- Exercise description
Copy out every one of the rows below without changing anything.

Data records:
▬▬▬
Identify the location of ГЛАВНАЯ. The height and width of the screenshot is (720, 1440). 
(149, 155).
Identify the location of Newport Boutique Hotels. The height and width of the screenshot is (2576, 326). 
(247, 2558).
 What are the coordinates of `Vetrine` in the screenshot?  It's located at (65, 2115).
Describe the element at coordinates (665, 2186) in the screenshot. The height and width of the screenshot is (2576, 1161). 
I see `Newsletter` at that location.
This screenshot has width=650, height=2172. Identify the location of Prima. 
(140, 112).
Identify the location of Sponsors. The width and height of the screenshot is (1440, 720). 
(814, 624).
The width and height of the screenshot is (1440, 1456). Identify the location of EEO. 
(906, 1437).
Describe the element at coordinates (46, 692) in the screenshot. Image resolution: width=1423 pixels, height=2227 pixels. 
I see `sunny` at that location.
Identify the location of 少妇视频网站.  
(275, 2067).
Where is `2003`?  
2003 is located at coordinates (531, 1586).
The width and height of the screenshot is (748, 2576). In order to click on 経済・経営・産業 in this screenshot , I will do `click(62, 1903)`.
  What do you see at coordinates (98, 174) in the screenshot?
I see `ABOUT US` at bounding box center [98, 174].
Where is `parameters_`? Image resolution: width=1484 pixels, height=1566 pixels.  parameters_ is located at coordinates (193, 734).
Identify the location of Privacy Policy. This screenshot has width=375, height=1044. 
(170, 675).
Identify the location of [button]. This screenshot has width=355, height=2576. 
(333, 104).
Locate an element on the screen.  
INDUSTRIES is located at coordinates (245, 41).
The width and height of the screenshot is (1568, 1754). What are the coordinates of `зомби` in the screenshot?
▬▬▬
- Written solution
Identify the location of ГЛАВНАЯ. The height and width of the screenshot is (720, 1440). 
(149, 155).
Identify the location of Newport Boutique Hotels. The height and width of the screenshot is (2576, 326). 
(247, 2558).
 What are the coordinates of `Vetrine` in the screenshot?  It's located at (65, 2115).
Describe the element at coordinates (665, 2186) in the screenshot. The height and width of the screenshot is (2576, 1161). 
I see `Newsletter` at that location.
This screenshot has width=650, height=2172. Identify the location of Prima. 
(140, 112).
Identify the location of Sponsors. The width and height of the screenshot is (1440, 720). 
(814, 624).
The width and height of the screenshot is (1440, 1456). Identify the location of EEO. 
(906, 1437).
Describe the element at coordinates (46, 692) in the screenshot. Image resolution: width=1423 pixels, height=2227 pixels. 
I see `sunny` at that location.
Identify the location of 少妇视频网站.  
(275, 2067).
Where is `2003`?  
2003 is located at coordinates (531, 1586).
The width and height of the screenshot is (748, 2576). In order to click on 経済・経営・産業 in this screenshot , I will do `click(62, 1903)`.
  What do you see at coordinates (98, 174) in the screenshot?
I see `ABOUT US` at bounding box center [98, 174].
Where is `parameters_`? Image resolution: width=1484 pixels, height=1566 pixels.  parameters_ is located at coordinates (193, 734).
Identify the location of Privacy Policy. This screenshot has width=375, height=1044. 
(170, 675).
Identify the location of [button]. This screenshot has width=355, height=2576. 
(333, 104).
Locate an element on the screen.  
INDUSTRIES is located at coordinates (245, 41).
The width and height of the screenshot is (1568, 1754). What are the coordinates of `зомби` in the screenshot?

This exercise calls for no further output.